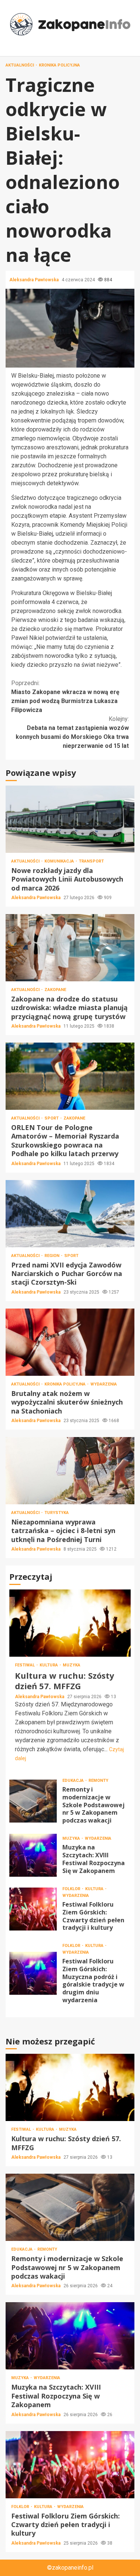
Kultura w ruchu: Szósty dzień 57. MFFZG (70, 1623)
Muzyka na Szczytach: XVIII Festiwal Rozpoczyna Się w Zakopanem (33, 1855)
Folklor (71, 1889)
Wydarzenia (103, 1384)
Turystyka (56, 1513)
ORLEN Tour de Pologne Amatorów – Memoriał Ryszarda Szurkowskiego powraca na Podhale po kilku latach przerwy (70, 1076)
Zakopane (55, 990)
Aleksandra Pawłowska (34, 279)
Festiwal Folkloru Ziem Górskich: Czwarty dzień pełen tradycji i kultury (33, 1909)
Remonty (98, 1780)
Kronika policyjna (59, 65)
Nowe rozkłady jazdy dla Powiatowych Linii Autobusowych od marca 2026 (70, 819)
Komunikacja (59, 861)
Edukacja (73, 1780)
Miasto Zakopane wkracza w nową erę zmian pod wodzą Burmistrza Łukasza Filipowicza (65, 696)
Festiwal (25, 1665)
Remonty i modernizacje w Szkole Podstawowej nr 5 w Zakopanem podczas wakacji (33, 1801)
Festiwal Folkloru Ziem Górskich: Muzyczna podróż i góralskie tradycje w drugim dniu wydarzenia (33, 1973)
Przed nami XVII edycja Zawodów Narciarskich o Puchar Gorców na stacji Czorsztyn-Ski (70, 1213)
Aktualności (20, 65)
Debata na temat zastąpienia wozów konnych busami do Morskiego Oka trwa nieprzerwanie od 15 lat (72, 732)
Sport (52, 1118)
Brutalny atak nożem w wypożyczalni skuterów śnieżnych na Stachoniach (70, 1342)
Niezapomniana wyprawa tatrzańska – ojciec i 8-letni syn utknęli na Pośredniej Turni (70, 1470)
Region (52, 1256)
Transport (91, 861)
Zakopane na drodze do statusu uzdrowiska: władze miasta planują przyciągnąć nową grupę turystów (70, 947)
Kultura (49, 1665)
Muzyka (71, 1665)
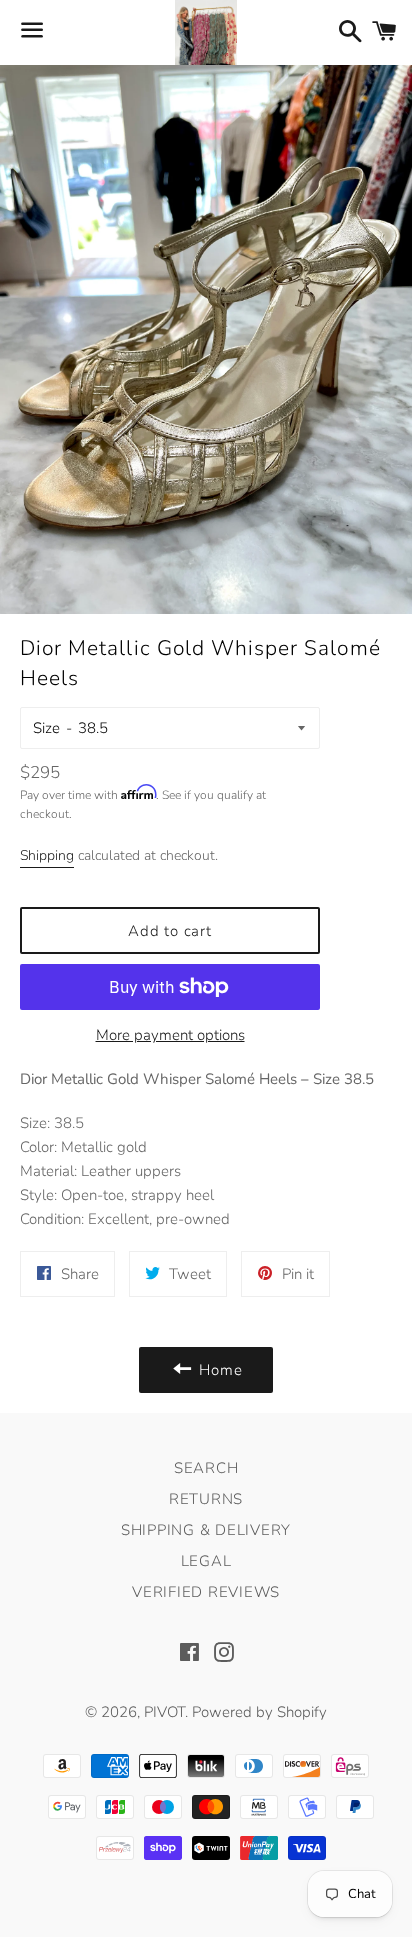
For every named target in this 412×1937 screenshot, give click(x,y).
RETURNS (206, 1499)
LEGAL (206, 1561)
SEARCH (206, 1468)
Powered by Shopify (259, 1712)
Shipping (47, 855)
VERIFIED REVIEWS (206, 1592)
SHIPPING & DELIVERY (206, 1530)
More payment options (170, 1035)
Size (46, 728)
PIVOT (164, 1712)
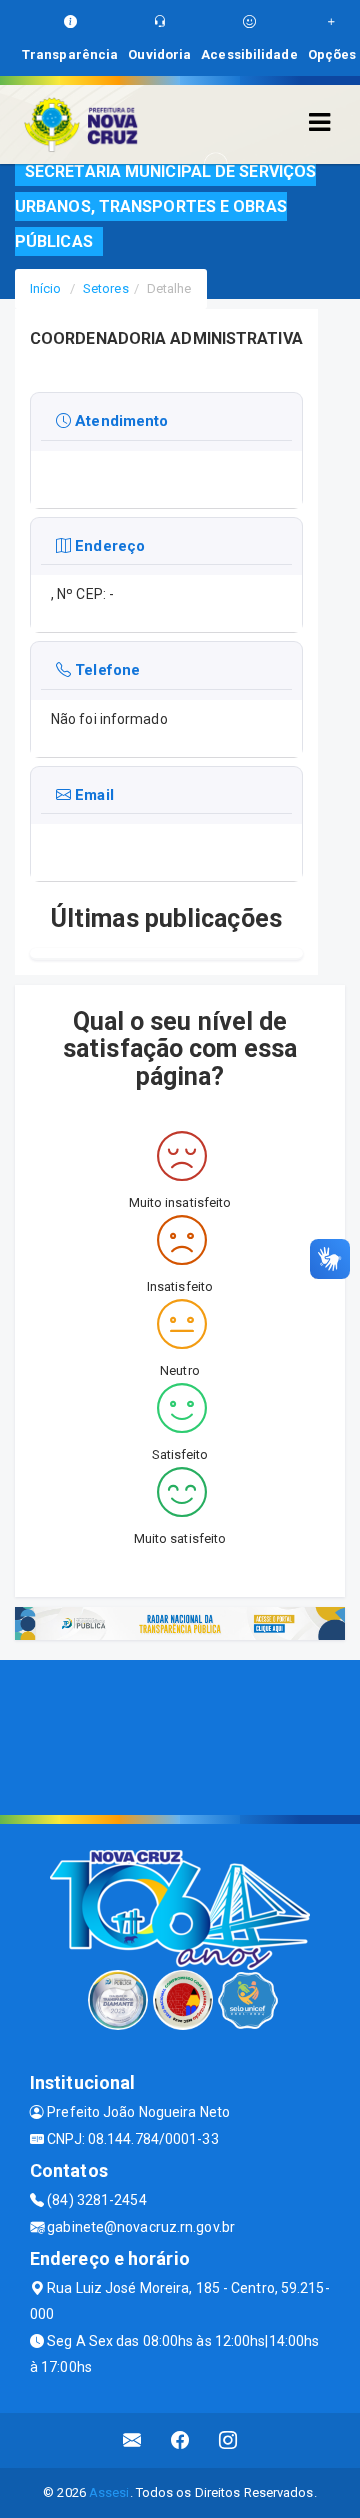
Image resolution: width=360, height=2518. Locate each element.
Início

Problem description >>
The pictures stay out; everything else in the records above must be repeated exactly.

Exercise response >>
Kultura w ruchu: Szósty dzień 57. MFFZG (70, 1623)
Muzyka na Szczytach: XVIII Festiwal Rozpoczyna Się w Zakopanem (33, 1855)
Folklor (71, 1889)
Wydarzenia (103, 1384)
Turystyka (56, 1513)
ORLEN Tour de Pologne Amatorów – Memoriał Ryszarda Szurkowskiego powraca na Podhale po kilku latach przerwy (70, 1076)
Zakopane (55, 990)
Aleksandra Pawłowska (34, 279)
Festiwal Folkloru Ziem Górskich: Czwarty dzień pełen tradycji i kultury (33, 1909)
Remonty (98, 1780)
Kronika policyjna (59, 65)
Nowe rozkłady jazdy dla Powiatowych Linii Autobusowych od marca 2026 (70, 819)
Komunikacja (59, 861)
Edukacja (73, 1780)
Miasto Zakopane wkracza w nową erę zmian pod wodzą Burmistrza Łukasza Filipowicza (65, 696)
Festiwal (25, 1665)
Remonty i modernizacje w Szkole Podstawowej nr 5 w Zakopanem podczas wakacji (33, 1801)
Festiwal Folkloru Ziem Górskich: Muzyczna podróż i góralskie tradycje w drugim dniu wydarzenia (33, 1973)
Przed nami XVII edycja Zawodów Narciarskich o Puchar Gorców na stacji Czorsztyn-Ski (70, 1213)
Aktualności (20, 65)
Debata na temat zastąpienia wozów konnych busami do Morskiego Oka trwa nieprzerwanie od 15 lat (72, 732)
Sport (52, 1118)
Brutalny atak nożem w wypożyczalni skuterów śnieżnych na Stachoniach (70, 1342)
Niezapomniana wyprawa tatrzańska – ojciec i 8-letni syn utknęli na Pośredniej Turni (70, 1470)
Region (52, 1256)
Transport (91, 861)
Zakopane na drodze do statusu uzdrowiska: władze miasta planują przyciągnąć nową grupę turystów (70, 947)
Kultura (49, 1665)
Muzyka (71, 1665)
For every named target in this 412×1937 screenshot, give click(x,y).
RETURNS (206, 1499)
LEGAL (206, 1561)
SEARCH (206, 1468)
Powered by Shopify (259, 1712)
Shipping (47, 855)
VERIFIED REVIEWS (206, 1592)
SHIPPING & DELIVERY (206, 1530)
More payment options (170, 1035)
Size (46, 728)
PIVOT (164, 1712)
Image resolution: width=360, height=2518. Locate each element.
Início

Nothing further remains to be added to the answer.